Contoh kasus adalah pembelian properti. Misal sebuah developer properti berhasil
menjual rumah mewah seharga Rp10 miliar. Namun dalam akta notaris hanya tertulis
Rp900 juta dimana terdapat selisih Rp9,1 miliar. Dalam transaksi tersebut terdapat
potensi Pajak Pertambahan Nilai (PPN) yang disetor sebesar 10% dari Rp9,1 miliar yaitu
Rp910 juta dan PPh final sebesar 5% dari Rp9,1 miliar yaitu Rp455 juta. Dalam transaksi
tersebut negara memiliki potensi penerimaan sebesar Rp1,3 miliar.

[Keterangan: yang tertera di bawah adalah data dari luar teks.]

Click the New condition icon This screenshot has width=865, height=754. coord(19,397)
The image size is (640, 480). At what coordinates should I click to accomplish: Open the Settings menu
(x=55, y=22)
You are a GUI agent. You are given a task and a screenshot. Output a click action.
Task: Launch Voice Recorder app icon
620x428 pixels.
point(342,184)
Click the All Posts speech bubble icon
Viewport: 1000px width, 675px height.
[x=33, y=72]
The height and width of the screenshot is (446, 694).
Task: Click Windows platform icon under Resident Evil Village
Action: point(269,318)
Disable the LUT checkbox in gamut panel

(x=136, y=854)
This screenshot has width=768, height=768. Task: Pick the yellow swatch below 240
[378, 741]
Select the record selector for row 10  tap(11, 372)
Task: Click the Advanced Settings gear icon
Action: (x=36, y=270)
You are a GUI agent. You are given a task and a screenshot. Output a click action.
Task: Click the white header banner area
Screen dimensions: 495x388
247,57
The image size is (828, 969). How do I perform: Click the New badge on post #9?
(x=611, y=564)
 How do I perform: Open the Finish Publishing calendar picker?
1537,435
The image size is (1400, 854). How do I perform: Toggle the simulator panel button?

Bayangkan jika dalam
kurun satu tahun developer tersebut berhasil menjual ratusan unit, kerugian negara bisa
mencapai puluhan miliar.
Contoh Kasus 2
Contoh kasus kedua adalah Gayus Tambunan. Lelaki yang memiliki nama lengkap
Gayus Halomoan Tambunan ini bekerja di kantor pusat pajak dengan menjabat bagian
Penelaah Keberatan Direktorat Jenderal Pajak. Posisi yang sangat strategis, sehingga ia
dituduh bermain sebagai makelar kasus (markus). Kasus pun berlanjut karena di duga
banyak pejabat tinggi Polri yang terlibat dalam kasus Gayus.
Pada 19 Januari 2011, Pengadilan Negeri Jakarta Selatan menjatuhkan vonis 7 tahun
penjara dan denda Rp 300 juta atau subsider 3 bulan kurungan terkait kasus mafia pajak
terhadap Gayus. Hukuman Gayus ini jauh lebih ringan dari tuntutan jaksa yang menuntut
Gayus dengan hukuman 20 tahun penjara dan denda Rp 500 juta. Dalam sidang putusan
yang dipimpin Hakim Albertina Ho, Gayus terbukti bersalah melakukan tindak pidana
korupsi dengan menguntungkan PT Surya Alam Tunggal (SAT) dalam pembayaran pajak
serta merugikan keuangan negara sebesar Rp 570 juta. Selain itu, Albertina Ho dkk juga
menegaskan, sebagai peneliti pajak di Direktorat Banding, Gayus juga terbukti menyalahi
wewenangnya. Dia telah menerima keberatan pembayaran pajak PT SAT.